Joe Pye, an Indian Medicine man who became friendly with the early colonists of Massachusetts and treated their various ills, never came this way.  However the purple flowering weed that bears his name is one of the picturesque plants of autumn here in the hills.  And right now, as the September days dwindle down, the Joe Pye weeds are lavishing the rural landscape with eye-fetching beauty.

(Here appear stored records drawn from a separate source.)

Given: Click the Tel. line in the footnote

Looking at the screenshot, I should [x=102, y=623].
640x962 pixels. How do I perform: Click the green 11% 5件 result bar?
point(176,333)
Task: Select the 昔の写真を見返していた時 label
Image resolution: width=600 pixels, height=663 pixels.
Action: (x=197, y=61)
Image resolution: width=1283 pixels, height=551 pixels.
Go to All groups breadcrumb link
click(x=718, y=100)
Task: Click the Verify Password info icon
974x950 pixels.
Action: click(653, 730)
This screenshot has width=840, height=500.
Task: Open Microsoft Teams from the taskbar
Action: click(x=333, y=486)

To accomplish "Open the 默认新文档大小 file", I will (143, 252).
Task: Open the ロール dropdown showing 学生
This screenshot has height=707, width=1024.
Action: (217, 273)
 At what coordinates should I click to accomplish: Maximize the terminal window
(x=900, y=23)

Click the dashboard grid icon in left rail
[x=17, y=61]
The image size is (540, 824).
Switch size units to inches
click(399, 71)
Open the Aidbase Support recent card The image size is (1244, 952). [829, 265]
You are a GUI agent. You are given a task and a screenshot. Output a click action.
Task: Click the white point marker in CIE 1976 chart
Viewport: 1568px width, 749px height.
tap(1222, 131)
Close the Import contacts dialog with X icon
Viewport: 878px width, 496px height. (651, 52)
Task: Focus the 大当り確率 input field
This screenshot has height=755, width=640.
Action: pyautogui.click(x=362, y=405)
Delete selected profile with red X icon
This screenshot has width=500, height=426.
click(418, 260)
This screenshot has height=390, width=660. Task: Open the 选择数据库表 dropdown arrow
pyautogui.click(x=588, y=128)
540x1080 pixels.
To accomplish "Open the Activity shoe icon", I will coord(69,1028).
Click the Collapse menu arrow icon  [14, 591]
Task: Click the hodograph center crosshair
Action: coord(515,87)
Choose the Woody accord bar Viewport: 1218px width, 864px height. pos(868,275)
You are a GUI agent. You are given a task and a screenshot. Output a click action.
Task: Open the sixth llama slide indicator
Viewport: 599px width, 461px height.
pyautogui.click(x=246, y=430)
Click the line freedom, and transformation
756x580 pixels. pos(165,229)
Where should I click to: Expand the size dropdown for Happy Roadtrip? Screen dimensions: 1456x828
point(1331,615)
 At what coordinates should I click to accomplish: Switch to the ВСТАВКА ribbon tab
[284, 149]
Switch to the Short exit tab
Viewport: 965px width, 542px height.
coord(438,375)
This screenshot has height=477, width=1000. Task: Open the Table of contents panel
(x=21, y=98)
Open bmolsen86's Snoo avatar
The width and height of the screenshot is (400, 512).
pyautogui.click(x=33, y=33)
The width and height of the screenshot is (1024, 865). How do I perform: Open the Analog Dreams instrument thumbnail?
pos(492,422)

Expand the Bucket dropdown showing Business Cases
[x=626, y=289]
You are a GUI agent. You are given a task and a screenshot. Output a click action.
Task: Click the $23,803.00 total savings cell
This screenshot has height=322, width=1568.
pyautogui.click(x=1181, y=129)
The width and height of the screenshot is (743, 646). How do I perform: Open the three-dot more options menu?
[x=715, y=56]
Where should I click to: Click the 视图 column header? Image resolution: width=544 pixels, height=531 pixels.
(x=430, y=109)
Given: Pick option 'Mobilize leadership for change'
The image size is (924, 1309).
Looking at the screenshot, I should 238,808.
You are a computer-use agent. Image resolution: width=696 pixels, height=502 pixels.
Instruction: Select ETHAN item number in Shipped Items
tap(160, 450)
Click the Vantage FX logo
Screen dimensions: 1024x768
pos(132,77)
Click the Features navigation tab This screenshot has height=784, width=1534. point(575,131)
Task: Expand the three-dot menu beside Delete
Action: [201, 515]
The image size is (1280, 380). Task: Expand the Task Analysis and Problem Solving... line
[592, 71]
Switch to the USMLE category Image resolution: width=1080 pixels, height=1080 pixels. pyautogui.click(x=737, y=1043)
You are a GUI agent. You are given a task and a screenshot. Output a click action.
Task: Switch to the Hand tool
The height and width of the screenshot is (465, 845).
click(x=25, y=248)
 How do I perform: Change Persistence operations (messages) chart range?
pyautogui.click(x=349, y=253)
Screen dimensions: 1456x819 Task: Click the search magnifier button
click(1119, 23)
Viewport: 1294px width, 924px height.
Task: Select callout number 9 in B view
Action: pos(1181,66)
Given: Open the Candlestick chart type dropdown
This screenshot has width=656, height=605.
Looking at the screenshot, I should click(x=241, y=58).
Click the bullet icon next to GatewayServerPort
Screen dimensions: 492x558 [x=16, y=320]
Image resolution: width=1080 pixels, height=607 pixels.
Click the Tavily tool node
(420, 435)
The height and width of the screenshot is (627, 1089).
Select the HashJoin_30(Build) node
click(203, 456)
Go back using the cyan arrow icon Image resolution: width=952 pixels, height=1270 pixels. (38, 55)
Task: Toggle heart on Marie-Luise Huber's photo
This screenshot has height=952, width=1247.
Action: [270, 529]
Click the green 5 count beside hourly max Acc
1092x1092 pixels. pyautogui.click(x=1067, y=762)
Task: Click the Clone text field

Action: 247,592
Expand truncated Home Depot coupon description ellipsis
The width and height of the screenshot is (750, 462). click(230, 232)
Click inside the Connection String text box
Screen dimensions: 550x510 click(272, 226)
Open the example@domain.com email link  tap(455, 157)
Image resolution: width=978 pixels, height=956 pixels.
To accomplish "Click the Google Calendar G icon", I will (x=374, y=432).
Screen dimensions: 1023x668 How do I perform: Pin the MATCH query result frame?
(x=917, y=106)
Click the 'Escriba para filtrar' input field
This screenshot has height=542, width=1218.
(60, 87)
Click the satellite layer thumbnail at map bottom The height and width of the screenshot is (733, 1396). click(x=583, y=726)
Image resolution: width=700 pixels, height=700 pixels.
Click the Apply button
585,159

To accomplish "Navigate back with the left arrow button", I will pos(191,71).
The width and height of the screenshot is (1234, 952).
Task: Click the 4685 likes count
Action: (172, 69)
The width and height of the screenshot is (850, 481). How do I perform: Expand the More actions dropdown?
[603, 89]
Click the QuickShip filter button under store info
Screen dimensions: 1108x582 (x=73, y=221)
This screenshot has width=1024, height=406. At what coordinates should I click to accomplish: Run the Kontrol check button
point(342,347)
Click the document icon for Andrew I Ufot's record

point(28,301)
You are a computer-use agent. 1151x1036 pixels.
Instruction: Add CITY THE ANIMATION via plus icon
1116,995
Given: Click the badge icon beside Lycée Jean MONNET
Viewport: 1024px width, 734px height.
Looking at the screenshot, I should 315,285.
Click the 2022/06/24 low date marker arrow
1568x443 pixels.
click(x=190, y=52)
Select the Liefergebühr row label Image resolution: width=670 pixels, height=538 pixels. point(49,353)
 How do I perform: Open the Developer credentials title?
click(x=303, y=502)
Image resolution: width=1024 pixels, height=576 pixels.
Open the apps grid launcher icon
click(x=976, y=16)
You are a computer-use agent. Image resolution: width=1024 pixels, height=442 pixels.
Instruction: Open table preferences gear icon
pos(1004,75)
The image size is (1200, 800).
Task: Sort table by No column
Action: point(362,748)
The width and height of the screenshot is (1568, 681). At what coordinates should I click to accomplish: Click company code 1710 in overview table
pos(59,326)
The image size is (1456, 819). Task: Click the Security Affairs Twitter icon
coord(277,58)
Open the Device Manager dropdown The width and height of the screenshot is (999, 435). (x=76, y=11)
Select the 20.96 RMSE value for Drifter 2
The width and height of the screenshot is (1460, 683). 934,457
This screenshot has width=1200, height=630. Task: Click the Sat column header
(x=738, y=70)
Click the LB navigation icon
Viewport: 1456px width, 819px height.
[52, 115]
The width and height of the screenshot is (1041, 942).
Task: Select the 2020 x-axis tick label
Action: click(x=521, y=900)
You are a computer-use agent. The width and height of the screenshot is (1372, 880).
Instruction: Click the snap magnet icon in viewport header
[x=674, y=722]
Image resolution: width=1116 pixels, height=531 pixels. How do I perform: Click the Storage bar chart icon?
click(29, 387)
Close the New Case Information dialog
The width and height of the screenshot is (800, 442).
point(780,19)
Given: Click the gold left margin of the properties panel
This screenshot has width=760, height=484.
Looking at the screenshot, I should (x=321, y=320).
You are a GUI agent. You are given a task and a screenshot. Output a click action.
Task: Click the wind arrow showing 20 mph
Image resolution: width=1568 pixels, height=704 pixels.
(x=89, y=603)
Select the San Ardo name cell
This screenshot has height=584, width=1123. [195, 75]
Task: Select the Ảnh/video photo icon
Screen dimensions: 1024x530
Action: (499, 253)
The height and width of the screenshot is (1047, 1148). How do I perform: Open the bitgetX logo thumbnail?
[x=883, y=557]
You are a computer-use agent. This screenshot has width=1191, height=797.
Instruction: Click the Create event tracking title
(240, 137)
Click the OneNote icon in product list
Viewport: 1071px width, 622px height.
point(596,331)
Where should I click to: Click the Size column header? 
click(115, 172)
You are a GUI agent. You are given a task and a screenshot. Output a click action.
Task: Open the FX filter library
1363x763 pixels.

To mountain folks long wise to the signs of nature they are harbingers of fall and the sweet season.  For they know summer is nearly over when the tall, conspicuous plants begin to tinge the countryside with crushed raspberry.  Long before the folks of the hills ever heard of old Joe Pye, they gave the plant named for him a much more fitting name – queen of the meadow.

 

According to legend, the Joe Pye after whom these flowers were named is supposed to have been an Indian herb doctor who lived in New England in colonial times and cured varied ills by his skillful use of these plants.  He is credited with curing typhus fever patients by dosing them with a brew made from the roots of the plant that produced sweating.  He also made a tonic of the roots to treat stomach ailments.  His successes with the use of the plant caused the colonists to give it his name.

 

The Cherokee Indians here in the mountains also used the plant for treating certain diseases and ailments.  From the roots they made a warm decoction for treating a disease which was described by old Runaway Swimmer, greatest of the Cherokee medicine men, as a clogging up of the throat passages so as to seriously interfere with breathing and utterance.  Some authorities believe the disease was diphtheria .

 

The Cherokee also made great use of the roots as a remedy for kidney stones and gallstones.  And they used a warm decoction of the root as a wash for stiff joints.  From the dried leaves and flowers they made a tea to produce sweating.  They also regarded it as a love medicine.  The medicine men contended that if a young man would hold some in his mouth while talking to a young woman, or while wooing, the success of the conversation would be assured.

 

Passing on the uses to their white neighbors, the Cherokee’s queen of the meadow, in time found its way pharmaceutical firms.  The Wilcox Drug Company at Boone, which was one of the oldest and biggest clearing houses in the Appalachians for wild growing herbal plants, marketed a small amount every year.

 

Joe Pye weed grows in rich woods, along the roadsides, in wet meadows, and almost anywhere in moist ground.  It grows from four to twelve high on a stem as stiff and straight as a lance.  The large, coarsely toothed leaves are arranged in whorls along the stem, with three to six leaves per whorl.

 

The numerous flower clusters at the tops of the stems are grouped into a huge, frosty pink, rounded or pyramidal head.  And each head is made up of eight to twenty tubular flowers.  The wine-colored sprays are often used in flower arrangements for a feathery effect.

 

Their real beauty is to see them growing wild as they lift their massed heads of purple to the sun.  And right now, here and elsewhere throughout the mountains, the great sprays of the Joe Pye weeds are in all their glory.  For they are truly “queen of the meadow”.